Hasta donde llega Sôseki, Tsuda se ha casado con O-Nobu, ha sido sometido a una cirugía y ha viajado a la posada de montaña —es cierto: con el pretexto de su convalecencia— al ser informado de la presencia de Kiyoko en la posada (Kiyoko se ha casado, a su vez, con Seki). La naturaleza de aquella noticia, sin embargo, es insidiosa, atañe a la esposa del jefe de Tsuda, la señora Yoshikawa, quien, si no aborrece a O-Nobu, la flamante esposa de Tsuda, cuando menos disfruta de jugar con su destino. Pero es la continuación de Mizumura la que reúne toda esta información mediante los servicios de un crescendo espiralado. Ignorarlo todo sobre Luz y oscuridad es un activo de Luz y oscuridad, una continuación. La operación de Mizumura es en este sentido tan abstinente como magistral. El capítulo 188 de Sôseki se reproduce al comienzo de la novela de Mizumura, para que esta tome la palabra en el 189 y añada otros cien. Breves, límpidos, escénicos. Montando en paralelo la imaginación profusa de las circunstancias de Tsuda en la posada (junto al torrente y la cascada de los suicidas) y las de O-Nobu, quien lo espera (y lo sobrepiensa) en Tokio. El resto es el khoros de los chubascos. Pero el arte de conservar los elefantes en las salas (la virguería de hipertensa polite fiction) trasciende en Mizumura los encantos de la delicia histérica hacia una dimensión micropolítica: el elefante en la sala es el elefante en el panóptico. La tentativa de adulterio de Tsuda representa un valor de cambio en la feria de vigilancia moral donde se comercian todas las interacciones sociales.
La novela de Mizumura expresa, como la de Sôseki, las tensiones de la modernización Meiji (“defender el amor romántico significaba simplemente mimetizar con los conceptos que había introducido la literatura occidental”) al tiempo que las resignifica en otras: las de los escritores (un poco nowhere men) de su propia generación, que es la misma de Murakami e Ishiguro (o de Ryu Murakami, el trash). Mizumura, como Ishiguro, emigra siendo una niña; no a Surrey, sino a Nueva York, no antes de comenzar, sino al finalizar la escuela primaria; pero a diferencia de aquel, no estudia literatura inglesa en Kent, sino francesa en Yale. Vuelve a su lengua, y finalmente, a Tokio.
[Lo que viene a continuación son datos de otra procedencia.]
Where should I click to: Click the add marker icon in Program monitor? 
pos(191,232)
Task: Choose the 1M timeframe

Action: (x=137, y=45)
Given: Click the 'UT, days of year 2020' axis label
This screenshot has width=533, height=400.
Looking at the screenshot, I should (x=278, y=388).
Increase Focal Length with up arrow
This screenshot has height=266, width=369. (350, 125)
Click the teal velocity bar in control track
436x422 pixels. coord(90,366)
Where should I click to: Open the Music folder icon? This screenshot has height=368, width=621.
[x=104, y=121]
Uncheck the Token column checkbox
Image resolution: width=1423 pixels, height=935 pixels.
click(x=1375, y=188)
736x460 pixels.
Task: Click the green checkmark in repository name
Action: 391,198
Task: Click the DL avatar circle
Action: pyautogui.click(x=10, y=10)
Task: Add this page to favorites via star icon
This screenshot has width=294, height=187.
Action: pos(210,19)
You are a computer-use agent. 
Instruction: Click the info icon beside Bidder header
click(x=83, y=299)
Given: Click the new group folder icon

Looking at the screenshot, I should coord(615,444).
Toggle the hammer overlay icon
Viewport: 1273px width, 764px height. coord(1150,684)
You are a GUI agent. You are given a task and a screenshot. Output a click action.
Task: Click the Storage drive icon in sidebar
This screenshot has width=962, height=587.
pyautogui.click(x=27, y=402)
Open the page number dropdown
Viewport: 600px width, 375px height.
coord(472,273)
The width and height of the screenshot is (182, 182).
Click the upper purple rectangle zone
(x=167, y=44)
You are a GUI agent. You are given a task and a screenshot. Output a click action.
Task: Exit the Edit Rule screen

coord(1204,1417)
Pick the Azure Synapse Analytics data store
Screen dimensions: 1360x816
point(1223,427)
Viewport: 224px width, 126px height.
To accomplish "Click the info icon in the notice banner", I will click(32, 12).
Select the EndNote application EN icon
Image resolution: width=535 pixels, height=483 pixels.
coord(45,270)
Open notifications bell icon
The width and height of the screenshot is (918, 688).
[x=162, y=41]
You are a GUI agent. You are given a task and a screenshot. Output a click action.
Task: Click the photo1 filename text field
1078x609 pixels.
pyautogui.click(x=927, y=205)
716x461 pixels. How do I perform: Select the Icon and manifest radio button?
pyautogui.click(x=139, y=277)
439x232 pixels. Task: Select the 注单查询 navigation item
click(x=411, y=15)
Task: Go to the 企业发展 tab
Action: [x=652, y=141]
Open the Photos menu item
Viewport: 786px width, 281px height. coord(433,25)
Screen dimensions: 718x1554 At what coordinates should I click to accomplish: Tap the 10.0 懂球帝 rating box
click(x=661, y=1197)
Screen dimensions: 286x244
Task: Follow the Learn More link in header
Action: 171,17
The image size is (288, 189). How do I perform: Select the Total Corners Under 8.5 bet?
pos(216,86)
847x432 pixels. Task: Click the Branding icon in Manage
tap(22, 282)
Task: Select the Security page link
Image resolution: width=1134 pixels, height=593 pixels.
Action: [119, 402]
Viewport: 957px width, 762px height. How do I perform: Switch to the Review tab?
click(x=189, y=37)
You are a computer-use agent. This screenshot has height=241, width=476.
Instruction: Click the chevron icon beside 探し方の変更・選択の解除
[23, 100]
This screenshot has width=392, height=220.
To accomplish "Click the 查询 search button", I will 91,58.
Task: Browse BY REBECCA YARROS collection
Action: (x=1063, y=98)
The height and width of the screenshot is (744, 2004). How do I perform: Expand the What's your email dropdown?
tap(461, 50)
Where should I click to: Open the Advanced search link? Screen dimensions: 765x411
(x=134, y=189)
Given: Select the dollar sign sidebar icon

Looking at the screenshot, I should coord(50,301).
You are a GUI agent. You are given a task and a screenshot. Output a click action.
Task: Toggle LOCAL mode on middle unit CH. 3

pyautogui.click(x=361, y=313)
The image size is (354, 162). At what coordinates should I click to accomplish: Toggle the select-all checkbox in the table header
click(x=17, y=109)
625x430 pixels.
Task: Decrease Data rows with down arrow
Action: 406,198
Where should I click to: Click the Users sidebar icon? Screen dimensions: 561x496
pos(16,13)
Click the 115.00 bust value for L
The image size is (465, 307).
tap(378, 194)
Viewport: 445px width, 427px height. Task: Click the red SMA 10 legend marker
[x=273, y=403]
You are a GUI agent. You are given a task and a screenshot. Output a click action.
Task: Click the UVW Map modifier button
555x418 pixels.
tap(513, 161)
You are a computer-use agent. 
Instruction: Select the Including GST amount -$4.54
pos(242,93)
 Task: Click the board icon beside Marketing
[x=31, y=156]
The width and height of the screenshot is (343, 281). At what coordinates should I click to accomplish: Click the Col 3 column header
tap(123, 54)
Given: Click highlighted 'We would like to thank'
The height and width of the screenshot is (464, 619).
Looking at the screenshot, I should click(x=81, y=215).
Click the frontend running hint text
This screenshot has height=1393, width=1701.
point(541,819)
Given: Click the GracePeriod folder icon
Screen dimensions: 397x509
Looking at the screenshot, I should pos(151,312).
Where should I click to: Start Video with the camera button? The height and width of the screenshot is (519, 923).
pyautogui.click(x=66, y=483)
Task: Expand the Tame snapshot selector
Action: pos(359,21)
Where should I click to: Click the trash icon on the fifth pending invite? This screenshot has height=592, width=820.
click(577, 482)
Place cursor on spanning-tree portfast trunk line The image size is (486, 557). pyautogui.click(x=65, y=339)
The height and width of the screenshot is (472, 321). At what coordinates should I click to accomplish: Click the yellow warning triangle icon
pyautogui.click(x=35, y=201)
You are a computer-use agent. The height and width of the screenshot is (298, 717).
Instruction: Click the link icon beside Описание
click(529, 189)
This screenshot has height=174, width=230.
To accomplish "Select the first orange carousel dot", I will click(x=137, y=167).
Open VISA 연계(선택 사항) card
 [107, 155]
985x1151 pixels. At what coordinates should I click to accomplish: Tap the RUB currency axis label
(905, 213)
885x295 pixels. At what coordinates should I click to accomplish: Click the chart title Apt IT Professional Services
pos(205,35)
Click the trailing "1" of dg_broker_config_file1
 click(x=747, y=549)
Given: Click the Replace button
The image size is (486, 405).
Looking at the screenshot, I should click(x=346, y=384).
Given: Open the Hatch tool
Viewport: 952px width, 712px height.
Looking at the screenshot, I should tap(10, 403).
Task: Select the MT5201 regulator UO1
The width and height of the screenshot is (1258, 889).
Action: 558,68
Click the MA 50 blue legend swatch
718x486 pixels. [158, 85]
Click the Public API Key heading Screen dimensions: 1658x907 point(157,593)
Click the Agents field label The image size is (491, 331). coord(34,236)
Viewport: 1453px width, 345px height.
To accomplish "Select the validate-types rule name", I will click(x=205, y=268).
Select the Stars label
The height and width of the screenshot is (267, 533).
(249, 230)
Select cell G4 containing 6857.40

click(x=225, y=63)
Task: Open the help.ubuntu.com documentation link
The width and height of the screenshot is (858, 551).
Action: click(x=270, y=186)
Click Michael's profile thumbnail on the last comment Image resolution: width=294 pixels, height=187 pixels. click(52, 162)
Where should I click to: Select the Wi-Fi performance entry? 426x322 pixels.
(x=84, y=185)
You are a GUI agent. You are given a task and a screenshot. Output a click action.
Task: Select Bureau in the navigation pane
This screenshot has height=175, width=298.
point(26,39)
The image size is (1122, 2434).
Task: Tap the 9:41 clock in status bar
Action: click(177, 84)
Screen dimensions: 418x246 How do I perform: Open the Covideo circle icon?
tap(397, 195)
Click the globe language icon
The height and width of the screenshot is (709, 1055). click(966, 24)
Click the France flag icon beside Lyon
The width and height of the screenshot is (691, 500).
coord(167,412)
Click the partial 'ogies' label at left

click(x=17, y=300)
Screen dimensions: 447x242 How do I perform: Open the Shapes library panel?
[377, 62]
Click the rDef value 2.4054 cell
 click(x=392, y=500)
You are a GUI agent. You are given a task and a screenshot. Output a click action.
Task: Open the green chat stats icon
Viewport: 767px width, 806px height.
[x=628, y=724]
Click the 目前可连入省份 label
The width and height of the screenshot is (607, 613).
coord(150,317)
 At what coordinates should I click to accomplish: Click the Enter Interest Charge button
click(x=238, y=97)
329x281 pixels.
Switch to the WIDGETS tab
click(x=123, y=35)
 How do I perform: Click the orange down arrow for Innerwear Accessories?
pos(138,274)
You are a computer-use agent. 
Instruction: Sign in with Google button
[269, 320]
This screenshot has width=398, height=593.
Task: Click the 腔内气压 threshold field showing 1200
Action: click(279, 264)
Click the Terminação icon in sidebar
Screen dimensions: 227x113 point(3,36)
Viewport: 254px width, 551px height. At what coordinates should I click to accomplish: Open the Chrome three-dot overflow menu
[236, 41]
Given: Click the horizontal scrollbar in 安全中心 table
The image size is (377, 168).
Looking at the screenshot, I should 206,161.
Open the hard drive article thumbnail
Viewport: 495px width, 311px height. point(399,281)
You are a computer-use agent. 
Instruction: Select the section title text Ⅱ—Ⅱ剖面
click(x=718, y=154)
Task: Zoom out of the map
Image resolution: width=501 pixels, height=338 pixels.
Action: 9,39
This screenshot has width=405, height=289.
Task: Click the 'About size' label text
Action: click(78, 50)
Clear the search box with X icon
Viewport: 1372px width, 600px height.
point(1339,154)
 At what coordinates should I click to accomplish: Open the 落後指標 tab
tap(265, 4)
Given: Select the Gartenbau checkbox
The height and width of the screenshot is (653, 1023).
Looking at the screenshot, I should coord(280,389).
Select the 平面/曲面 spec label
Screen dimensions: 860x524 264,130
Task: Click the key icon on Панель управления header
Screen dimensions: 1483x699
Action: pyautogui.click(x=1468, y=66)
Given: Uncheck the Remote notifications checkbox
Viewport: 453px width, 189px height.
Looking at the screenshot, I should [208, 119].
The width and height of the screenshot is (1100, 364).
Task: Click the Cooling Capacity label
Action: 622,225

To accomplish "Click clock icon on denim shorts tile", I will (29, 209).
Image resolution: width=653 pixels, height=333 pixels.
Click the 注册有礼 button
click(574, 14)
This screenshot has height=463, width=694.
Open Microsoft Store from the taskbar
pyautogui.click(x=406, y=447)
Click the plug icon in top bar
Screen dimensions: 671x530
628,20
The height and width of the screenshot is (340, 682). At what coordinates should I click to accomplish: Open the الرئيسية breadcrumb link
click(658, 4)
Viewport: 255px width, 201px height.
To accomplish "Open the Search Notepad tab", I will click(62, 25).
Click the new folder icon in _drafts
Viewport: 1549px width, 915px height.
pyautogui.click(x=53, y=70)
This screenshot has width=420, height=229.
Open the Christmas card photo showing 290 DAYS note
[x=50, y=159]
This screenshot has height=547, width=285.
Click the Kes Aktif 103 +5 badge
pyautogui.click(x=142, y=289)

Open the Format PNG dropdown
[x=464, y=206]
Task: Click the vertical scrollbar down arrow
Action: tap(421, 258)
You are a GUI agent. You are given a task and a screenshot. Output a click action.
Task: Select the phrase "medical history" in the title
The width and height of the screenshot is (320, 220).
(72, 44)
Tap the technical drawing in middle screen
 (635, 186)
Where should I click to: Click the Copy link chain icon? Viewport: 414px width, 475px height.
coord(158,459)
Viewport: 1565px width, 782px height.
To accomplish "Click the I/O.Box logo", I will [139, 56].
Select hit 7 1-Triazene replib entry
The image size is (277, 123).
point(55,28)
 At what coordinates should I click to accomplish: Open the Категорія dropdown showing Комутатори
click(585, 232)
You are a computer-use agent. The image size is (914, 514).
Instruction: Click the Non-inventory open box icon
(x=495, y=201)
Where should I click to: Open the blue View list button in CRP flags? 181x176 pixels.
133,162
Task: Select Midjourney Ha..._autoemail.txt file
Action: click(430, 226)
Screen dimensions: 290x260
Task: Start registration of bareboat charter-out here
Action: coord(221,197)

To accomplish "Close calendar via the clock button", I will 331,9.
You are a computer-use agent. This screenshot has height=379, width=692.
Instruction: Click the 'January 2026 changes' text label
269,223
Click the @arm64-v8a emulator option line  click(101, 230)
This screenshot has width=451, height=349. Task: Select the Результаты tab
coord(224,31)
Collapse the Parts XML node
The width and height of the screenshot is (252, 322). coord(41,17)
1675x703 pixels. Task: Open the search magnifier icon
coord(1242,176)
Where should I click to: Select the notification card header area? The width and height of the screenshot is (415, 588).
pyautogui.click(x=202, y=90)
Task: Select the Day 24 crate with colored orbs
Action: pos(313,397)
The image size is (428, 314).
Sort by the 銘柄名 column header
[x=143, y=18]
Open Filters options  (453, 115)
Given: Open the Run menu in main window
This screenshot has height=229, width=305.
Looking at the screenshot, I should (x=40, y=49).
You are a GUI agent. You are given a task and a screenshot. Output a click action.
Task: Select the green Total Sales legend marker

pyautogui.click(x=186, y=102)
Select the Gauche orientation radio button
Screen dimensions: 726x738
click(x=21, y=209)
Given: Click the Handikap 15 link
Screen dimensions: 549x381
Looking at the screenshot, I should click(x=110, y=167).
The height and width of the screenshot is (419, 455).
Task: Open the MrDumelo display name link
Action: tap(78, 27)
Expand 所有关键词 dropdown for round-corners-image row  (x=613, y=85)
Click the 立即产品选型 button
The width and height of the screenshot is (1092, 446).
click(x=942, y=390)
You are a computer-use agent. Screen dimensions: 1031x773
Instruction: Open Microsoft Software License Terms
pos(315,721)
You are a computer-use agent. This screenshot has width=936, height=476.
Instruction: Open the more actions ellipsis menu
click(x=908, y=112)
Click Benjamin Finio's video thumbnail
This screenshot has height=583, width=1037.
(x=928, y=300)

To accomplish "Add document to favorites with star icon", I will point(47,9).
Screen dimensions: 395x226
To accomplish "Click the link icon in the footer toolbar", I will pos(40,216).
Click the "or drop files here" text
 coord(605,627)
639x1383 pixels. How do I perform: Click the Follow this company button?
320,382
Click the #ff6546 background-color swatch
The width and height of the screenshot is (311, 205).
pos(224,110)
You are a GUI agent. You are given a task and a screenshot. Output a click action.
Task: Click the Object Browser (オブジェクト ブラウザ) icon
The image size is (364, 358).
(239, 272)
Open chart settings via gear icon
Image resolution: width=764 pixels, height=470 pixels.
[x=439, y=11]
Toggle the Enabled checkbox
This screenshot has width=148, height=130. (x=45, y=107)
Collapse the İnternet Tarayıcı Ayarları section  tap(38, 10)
Panóptico, micropolítica, micropoder: las etiquetas foucaultianas invocan el timing de esa formación, con la French theory floreciendo en el invernadero posmo de los campus. La excepción de Mizumura, no obstante, radica acaso en la audacia con que pone la toolbar posmoderna al servicio de una interrogación contemporánea de lo nacional. Lo alegará, también, al defender el sacrilegio ante la querella del nacionalismo hierático: “Luz y oscuridad, una continuación nació a partir de la añoranza y la devoción por la literatura japonesa que desarrollé por haberme criado en un país extranjero”. Se podría especular: no, no Long Island, el país de las letras.
Minae Mizumura, Luz y oscuridad, una continuación, traducción de Tomoko Aikawa, Adriana Hidalgo, 2025, 376 págs.